Apple and Butternut Squash Risotto with Spicy Saucisson

Risotto is comfort food at its best. It’s warm, cheesy and gooey so it goes down easy with very little chewing.

I had the enormous privilege to eat the best risotto EVER at the Au Pied de Cochon sugar shack a few weeks ago. This place is only open twice a year for a couple months. I can’t even begin to describe the decadence, deliciousness and excessiveness of what was served up. Luckily, Anthony Bourdain did an awesome job doing just that in his show “Parts Unknown” (skip to 3:17).

Making risotto can seem intimidating at first. I suggest doing all your mincing, chopping and measuring in advance so when the cooking process is underway, you won’t need 6 other arms.

The recipe below is my best shot at recreating chef Martin Picard’s risotto and it turned out pretty darn good. I hope I make him proud!
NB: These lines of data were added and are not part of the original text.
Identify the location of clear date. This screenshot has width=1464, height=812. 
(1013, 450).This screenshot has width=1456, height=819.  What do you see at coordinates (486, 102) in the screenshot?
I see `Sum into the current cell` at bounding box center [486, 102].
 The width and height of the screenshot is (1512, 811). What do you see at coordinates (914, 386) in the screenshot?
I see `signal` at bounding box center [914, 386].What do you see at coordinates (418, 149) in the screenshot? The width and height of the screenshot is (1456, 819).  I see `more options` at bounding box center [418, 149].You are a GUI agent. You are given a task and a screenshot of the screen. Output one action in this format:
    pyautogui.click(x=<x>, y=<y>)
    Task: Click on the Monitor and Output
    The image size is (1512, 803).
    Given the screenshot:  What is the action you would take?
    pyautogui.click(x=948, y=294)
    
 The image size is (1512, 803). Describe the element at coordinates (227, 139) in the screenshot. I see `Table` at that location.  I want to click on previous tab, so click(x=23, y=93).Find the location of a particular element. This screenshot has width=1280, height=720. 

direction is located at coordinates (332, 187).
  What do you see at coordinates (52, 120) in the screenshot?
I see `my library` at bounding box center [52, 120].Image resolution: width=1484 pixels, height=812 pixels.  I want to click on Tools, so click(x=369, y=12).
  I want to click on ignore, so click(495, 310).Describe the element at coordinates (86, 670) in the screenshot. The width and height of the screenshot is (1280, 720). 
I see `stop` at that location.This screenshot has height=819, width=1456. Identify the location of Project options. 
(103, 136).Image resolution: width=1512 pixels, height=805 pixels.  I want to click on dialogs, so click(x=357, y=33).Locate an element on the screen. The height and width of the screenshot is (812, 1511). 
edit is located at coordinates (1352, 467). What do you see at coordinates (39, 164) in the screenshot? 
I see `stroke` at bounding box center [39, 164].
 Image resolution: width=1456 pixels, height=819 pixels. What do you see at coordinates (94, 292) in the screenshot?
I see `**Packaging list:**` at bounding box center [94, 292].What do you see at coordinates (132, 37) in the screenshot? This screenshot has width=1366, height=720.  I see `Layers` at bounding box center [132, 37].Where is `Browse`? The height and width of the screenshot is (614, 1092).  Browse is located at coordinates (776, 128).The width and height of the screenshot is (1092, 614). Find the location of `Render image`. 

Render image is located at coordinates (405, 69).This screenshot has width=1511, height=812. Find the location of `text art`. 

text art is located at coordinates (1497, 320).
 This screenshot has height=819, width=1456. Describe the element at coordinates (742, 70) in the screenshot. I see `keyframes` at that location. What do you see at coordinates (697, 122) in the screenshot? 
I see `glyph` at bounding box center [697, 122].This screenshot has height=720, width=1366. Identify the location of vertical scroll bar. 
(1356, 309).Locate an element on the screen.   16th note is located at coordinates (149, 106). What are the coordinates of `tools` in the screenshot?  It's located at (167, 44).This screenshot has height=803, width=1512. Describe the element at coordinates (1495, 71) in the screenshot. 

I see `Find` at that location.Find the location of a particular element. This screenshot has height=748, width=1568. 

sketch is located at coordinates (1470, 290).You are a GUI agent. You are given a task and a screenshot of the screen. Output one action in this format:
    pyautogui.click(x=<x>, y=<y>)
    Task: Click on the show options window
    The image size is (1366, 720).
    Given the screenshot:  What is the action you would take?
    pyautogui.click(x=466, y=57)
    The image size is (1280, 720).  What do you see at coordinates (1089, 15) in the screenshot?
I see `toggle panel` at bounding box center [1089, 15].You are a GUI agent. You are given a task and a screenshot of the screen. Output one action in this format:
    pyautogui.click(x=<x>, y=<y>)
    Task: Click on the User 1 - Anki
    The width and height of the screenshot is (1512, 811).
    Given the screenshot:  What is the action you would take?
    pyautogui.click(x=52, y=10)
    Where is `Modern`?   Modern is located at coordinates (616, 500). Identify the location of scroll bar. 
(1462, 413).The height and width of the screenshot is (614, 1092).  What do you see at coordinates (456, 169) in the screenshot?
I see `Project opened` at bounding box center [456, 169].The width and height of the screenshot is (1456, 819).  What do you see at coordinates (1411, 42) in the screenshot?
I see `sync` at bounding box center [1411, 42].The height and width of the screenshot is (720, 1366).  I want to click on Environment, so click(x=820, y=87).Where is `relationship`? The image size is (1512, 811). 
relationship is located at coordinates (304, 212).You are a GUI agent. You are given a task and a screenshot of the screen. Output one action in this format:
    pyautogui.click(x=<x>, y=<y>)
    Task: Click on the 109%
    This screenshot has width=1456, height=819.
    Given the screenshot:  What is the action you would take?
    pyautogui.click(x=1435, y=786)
Ingredients (serves 6 REALLY hungry people): 

  • 2 pounds of butternut squash, peeled, seeded and cut into chunks
  • 1 large onion, diced
  • 2 cups of Arborio rice
  • 1 cup of cider or dry white wine
  • 2 boxes (946 mL x 2) of chicken or vegetable broth
  • 1 cup of water
  • 2/3 cup of grated parmesan cheese
  • 1 cup of spicy saucisson, diced
  • 2 small or 1 large Macintosh apple, cored and diced (I keep the peel on)
  • 1 tsp of dried sage
  • Salt and pepper to taste

Preparation: In a large sauce pan over medium heat, cook the onion and the squash in olive oil until softened (8-10 minutes). Meanwhile, bring broth and water to a boil in a medium sauce pan, then reduce the heat and let simmer. Add the Arborio rice to the cooked squash and onion; stir to coat. Add the cider and stir continuously until most of the liquid has evaporated. Add the remaining broth and water mixture 1 cup at a time, stirring until most of the liquid is absorbed before adding more. This should take about 30-40 minutes… Or until your arm falls off. Turn off the heat and mix in the apple(s), saucisson, Parmesan cheese and dried sage. Salt and pepper to taste. Garnish with fresh sage and freshly grated Parmesan. I personnally garnished the risotto with brussel sprouts baked in bacon fat (which I highly recommend).